O projeto de lei (PL 2108/2003) faz parte de um conjunto de proposições voltadas ao combate ao trabalho escravo que permaneciam paradas no Congresso. A mais relevante delas – a PEC do Trabalho Escravo -, continua, por sinal, completamente estagnada, à espera de votação em segundo turno pelo plenário da Câmara Federal.
Observações
Quando do debate na CCJC, Sérgio Brito (PDT/BA) chegou a apresentar voto em separado com relação ao projeto da autoria de Walter Pinheiro (PT-BA), com ressalvas no que diz respeito às sanções estabelecidas. Para ele, o artigo que estabelece que a empresa que descumprir a orientação será impedida de firmar contratos com quaisquer entes ou órgãos públicos, participar de licitações ou se beneficiar de recursos públicos de qualquer natureza por cinco anos “não parece adequada para figurar como medida repressora principal”.

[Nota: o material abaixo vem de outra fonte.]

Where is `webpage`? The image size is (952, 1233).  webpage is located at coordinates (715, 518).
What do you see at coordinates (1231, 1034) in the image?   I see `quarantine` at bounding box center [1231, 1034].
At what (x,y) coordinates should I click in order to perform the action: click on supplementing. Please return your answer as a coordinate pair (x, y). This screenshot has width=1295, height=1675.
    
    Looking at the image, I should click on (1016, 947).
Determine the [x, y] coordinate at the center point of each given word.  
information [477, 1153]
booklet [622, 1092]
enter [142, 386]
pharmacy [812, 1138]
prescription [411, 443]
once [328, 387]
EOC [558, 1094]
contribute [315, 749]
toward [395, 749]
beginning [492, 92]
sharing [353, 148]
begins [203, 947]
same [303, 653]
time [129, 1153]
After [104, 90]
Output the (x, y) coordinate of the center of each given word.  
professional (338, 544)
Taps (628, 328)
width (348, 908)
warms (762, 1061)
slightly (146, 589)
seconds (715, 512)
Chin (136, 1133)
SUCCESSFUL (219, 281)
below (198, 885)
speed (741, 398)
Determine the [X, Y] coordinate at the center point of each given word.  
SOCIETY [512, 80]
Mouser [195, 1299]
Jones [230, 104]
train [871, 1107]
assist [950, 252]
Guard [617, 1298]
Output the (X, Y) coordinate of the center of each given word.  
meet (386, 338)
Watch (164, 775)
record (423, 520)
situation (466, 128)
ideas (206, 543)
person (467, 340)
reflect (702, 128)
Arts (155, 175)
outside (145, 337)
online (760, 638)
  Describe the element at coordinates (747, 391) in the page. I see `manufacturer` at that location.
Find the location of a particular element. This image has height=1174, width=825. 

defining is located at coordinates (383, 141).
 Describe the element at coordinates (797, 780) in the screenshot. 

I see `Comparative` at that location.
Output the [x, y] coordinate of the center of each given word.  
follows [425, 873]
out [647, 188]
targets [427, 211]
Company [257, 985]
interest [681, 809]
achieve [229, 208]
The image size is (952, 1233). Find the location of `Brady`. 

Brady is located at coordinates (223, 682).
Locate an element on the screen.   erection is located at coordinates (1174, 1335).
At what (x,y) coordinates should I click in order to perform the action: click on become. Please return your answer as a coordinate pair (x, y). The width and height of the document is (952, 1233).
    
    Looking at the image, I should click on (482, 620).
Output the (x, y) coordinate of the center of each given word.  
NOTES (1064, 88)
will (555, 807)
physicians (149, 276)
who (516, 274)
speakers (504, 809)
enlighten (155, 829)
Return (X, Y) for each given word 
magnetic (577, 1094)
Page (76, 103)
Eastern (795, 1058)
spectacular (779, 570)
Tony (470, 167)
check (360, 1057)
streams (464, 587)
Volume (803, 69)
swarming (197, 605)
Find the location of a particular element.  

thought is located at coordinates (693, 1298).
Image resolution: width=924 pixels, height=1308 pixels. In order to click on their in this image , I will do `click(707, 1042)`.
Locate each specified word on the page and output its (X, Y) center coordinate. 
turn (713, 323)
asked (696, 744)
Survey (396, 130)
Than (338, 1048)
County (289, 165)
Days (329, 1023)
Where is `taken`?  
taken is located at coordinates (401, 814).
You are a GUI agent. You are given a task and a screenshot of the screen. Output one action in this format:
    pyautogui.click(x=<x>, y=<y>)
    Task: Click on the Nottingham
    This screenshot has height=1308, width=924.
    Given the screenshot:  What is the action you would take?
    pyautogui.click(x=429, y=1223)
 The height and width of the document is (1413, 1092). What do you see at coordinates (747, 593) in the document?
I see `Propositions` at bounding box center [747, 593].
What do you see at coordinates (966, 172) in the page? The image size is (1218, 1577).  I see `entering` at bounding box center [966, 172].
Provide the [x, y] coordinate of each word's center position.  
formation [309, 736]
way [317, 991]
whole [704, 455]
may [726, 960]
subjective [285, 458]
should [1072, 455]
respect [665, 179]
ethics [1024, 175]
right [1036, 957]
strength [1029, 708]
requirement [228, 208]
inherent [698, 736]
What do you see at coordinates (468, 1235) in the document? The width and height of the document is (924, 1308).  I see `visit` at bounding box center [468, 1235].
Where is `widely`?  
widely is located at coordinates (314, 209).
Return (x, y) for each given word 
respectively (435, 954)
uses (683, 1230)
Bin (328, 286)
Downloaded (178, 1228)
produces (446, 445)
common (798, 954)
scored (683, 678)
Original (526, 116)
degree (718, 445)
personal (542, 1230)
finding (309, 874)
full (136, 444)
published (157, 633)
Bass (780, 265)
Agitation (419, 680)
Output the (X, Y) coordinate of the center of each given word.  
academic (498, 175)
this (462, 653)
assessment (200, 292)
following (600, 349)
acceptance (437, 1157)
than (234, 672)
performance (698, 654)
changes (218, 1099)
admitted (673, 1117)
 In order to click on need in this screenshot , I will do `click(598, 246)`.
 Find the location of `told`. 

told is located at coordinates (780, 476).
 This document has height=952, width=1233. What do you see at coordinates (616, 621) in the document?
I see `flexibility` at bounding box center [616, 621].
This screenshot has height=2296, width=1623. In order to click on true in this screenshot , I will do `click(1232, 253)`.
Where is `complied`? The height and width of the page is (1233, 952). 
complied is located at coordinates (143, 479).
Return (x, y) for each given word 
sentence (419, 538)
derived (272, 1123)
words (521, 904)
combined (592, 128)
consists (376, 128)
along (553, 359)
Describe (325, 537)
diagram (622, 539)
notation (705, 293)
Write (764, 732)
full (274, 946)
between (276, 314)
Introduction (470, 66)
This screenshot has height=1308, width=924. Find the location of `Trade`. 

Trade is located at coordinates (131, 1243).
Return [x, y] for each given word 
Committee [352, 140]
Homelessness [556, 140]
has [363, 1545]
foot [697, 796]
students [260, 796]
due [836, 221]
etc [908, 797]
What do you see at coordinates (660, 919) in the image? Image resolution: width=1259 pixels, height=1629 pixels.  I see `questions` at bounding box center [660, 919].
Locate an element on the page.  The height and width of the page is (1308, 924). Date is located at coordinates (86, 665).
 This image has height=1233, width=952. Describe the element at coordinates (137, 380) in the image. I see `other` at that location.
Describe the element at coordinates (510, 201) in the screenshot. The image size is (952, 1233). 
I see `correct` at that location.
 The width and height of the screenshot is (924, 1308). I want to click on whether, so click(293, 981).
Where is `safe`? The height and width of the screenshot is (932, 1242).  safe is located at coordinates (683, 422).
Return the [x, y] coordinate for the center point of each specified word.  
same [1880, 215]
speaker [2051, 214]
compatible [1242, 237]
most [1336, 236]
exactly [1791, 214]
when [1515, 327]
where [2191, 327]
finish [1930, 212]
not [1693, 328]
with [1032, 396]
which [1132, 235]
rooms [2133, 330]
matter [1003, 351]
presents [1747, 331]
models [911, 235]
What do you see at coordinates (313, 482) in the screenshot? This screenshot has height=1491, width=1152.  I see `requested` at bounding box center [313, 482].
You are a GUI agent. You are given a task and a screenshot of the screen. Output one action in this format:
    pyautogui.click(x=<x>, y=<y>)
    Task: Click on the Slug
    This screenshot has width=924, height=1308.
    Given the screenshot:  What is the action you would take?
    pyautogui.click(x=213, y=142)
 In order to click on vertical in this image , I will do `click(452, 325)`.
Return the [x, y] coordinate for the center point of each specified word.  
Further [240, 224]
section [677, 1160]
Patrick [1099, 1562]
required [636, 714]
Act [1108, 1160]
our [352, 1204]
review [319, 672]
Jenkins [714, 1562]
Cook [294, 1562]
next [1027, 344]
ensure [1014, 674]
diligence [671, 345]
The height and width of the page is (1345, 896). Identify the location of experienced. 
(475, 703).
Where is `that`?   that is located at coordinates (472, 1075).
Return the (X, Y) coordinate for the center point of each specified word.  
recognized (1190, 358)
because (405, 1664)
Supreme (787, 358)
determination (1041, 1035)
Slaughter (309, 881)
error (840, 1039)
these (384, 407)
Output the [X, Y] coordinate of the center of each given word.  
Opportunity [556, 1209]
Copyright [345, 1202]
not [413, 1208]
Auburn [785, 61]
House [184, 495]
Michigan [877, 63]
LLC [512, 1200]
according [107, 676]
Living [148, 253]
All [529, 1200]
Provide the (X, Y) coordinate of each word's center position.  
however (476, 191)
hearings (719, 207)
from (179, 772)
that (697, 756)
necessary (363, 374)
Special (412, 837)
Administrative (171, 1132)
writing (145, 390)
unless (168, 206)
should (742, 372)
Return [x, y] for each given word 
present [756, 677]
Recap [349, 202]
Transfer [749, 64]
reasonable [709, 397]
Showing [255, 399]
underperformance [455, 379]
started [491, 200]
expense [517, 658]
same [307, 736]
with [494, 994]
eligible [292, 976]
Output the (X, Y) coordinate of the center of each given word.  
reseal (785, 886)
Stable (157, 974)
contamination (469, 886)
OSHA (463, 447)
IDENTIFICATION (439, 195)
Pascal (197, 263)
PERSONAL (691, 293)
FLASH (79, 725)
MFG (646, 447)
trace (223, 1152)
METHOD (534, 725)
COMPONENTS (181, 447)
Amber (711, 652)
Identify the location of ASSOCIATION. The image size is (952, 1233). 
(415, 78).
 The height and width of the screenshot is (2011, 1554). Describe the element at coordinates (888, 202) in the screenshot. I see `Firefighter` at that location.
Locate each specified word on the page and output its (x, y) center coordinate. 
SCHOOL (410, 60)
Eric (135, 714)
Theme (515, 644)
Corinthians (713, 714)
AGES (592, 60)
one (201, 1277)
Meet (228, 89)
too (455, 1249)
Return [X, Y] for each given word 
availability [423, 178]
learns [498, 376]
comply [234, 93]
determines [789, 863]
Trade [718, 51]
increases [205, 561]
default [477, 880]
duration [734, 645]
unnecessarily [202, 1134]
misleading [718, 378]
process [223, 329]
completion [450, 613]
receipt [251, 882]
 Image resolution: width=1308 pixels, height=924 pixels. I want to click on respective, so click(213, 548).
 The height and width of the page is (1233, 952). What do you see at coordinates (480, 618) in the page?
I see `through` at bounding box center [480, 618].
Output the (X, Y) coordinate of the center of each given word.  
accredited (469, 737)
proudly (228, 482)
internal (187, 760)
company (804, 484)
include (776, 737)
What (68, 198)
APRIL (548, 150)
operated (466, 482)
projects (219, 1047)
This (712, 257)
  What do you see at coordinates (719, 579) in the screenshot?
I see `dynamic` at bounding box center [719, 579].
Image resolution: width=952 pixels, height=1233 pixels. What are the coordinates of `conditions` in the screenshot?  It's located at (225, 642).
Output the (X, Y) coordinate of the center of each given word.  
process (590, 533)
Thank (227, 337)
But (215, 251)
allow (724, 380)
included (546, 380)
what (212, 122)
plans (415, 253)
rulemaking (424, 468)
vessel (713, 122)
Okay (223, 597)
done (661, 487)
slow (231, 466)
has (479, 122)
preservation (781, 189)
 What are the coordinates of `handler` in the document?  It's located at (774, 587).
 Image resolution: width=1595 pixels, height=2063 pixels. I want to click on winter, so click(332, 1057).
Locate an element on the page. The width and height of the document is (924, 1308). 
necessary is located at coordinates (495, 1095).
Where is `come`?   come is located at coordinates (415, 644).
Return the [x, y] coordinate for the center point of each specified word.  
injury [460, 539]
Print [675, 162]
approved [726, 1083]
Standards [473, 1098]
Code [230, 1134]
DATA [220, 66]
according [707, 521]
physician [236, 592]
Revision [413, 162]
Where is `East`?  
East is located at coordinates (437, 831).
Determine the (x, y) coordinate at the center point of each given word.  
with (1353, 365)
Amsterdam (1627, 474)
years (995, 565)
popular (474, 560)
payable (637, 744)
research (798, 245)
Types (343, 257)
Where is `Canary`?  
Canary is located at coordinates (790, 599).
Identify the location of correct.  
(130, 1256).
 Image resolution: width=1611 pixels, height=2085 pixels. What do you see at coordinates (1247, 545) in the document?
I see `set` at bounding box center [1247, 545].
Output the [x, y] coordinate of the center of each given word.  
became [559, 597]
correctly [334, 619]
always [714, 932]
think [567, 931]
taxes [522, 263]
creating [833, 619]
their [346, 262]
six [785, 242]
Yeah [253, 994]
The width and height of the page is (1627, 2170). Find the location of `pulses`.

“É que, na forma proposta, haveria espaço para a curiosa conclusão de que apenas as empresas que eventualmente contratassem com o setor público seriam intimidadas pela norma. Ora, se uma determinada empresa não contrata com a Administração e nem recebe quaisquer recursos públicos, a coercibilidade da norma – que se materializa no preceito sancionador – deixa de existir. Logo, tal empresa poderia firmar os contratos proibidos pela lei sem que sobre ela a norma sob exame projetasse qualquer efeito repressor”, contestou, ainda em abril, Sérgio Brito (PDT/BA).
“Entendemos que melhor teria andado o legislador se tivesse adotado uma solução que ensejasse punição tarifária, tal como uma maior incidência de impostos sobre os produtos objeto de tais contratos de sorte a torná-los economicamente não atrativos; além de uma multa específica, ou ainda, uma sanção que vedasse o acesso da empresa a linhas de crédito em geral e não apenas aqueles concedidos pelo setor público”, concluiu.
A obrigação do agente nacional de avaliar previamente a empresa que atua no estrangeiro é, para Sérgio Brito (PDT/BA), “uma obrigação quase impossível” que cria “uma indesejável ficção” de que as empresas brasileiras teriam condições de ter acesso a informações completas sobre os processos produtivos que se desenrolam ao redor do mundo.
“Se determinadas situações escapam ao conhecimento do próprio Estado soberano naquele território”, destacou o deputado, “parece-nos exigência demasiada que se exija que uma empresa brasileira proceda tais investigações sem dotá-las de quaisquer meios para tanto”. De acordo com ele, o ideal seria se recorrer a um cadastro internacional ou mesmo nacional, que poderia ser criado pela lei, de empresas estrangeiras que utilizassem tais práticas condenáveis, “retirando-se destarte, o ônus da empresa brasileira”. As ponderações no voto em separado de Sérgio não impediram que a proposta fosse aprovada unanimemente quatro meses depois.